### Data items

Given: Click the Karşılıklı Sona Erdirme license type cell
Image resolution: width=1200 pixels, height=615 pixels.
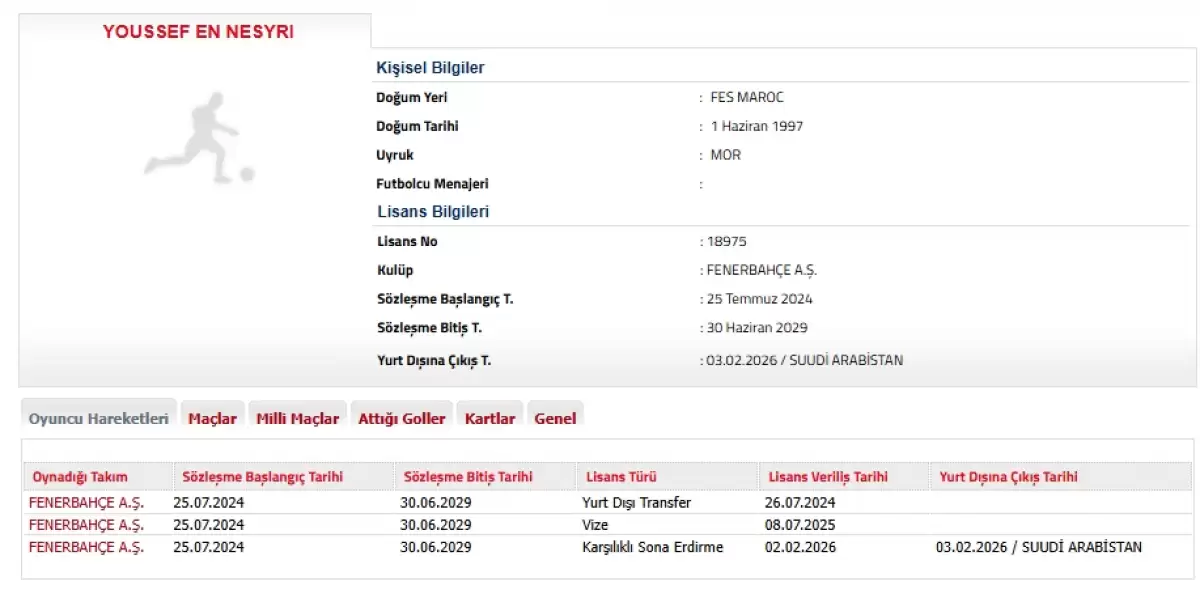Looking at the screenshot, I should [x=652, y=547].
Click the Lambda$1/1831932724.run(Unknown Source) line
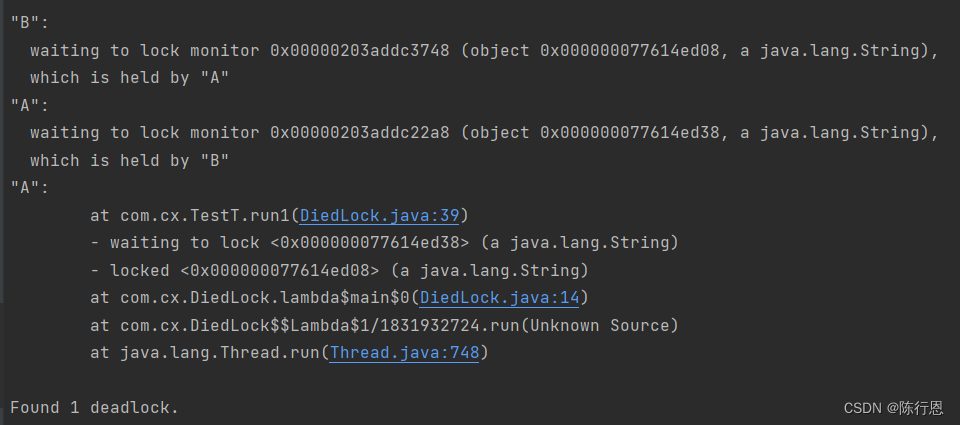Image resolution: width=960 pixels, height=425 pixels. tap(384, 325)
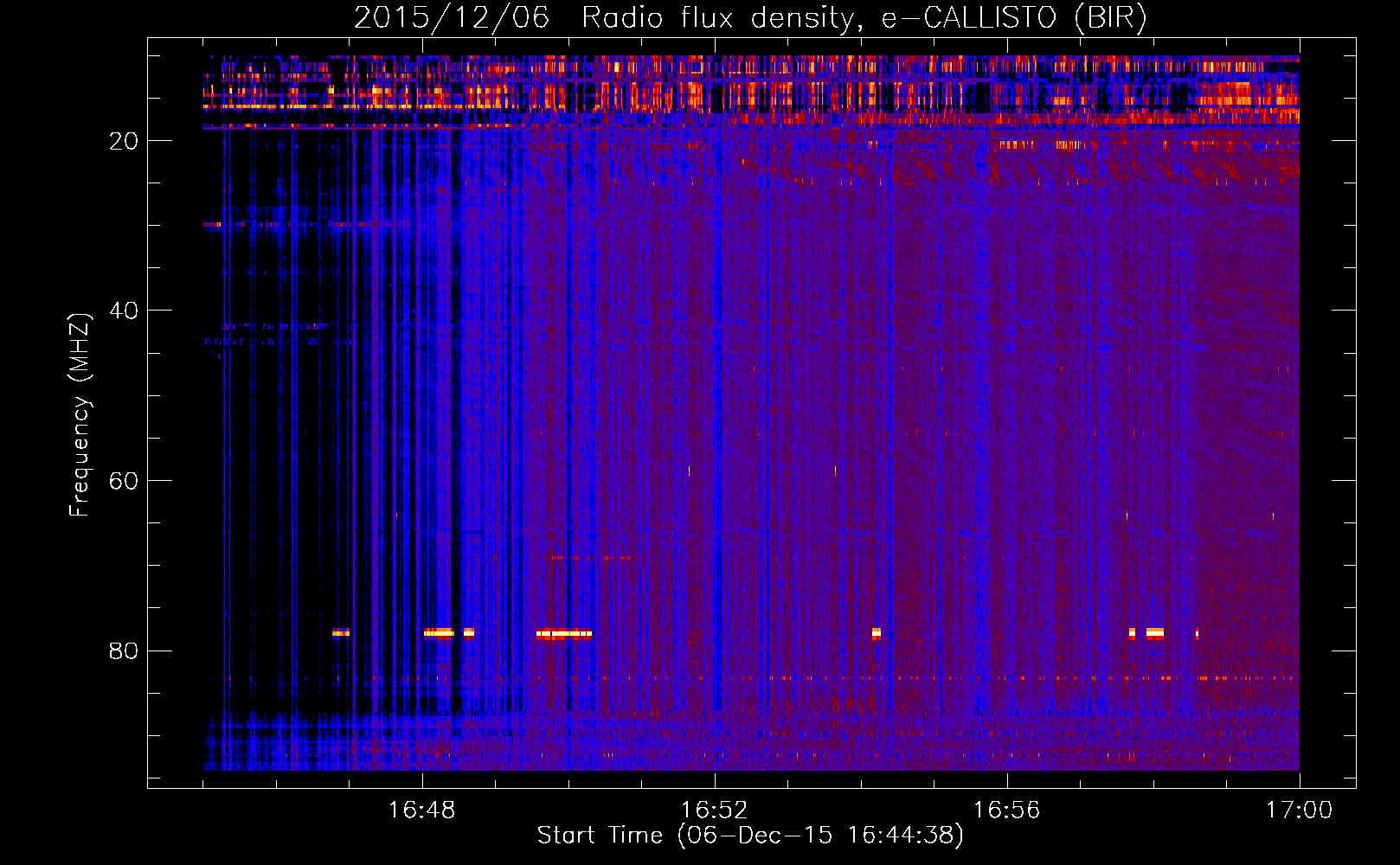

### EXERCISE INSTRUCTIONS
Reproduce the records above word for word, without the images.

### EXERCISE ANSWER
Given: Click the Karşılıklı Sona Erdirme license type cell
Image resolution: width=1200 pixels, height=615 pixels.
Looking at the screenshot, I should [x=652, y=547].
Click the Lambda$1/1831932724.run(Unknown Source) line
Image resolution: width=960 pixels, height=425 pixels. tap(384, 325)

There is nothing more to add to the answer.